#### What the exercise asks:
Looking through the listing that follows, count every line with the string "computer" and state the number alone.

#### Dataset excerpts:
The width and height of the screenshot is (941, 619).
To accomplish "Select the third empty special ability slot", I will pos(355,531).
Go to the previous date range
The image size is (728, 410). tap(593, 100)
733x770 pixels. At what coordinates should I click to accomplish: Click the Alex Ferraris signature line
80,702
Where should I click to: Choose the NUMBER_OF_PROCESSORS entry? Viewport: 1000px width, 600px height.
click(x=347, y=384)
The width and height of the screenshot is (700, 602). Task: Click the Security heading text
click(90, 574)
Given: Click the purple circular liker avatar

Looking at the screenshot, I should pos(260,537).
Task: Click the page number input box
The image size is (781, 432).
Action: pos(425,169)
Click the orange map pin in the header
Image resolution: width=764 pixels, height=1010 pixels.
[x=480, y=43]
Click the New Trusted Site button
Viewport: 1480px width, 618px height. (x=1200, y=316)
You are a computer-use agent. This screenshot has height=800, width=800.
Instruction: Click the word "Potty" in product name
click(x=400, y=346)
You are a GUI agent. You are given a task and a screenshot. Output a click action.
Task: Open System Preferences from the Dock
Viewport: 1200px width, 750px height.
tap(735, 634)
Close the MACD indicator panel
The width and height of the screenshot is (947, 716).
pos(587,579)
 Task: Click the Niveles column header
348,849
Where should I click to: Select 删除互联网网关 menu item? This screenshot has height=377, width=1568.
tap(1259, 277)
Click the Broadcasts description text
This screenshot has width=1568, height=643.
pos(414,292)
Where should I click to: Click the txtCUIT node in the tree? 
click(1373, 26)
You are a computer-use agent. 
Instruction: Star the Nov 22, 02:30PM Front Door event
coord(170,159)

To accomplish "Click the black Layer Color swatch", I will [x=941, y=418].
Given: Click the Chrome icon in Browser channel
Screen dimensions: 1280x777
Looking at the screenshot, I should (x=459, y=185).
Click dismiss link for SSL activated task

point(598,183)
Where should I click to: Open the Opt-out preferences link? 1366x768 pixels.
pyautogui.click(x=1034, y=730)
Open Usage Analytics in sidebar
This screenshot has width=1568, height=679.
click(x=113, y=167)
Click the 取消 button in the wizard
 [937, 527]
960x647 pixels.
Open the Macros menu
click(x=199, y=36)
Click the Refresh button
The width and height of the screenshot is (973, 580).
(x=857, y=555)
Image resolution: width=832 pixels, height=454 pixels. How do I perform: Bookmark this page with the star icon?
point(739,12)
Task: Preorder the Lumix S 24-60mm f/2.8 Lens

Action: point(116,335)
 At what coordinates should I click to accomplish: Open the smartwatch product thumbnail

#### Result of the task:
2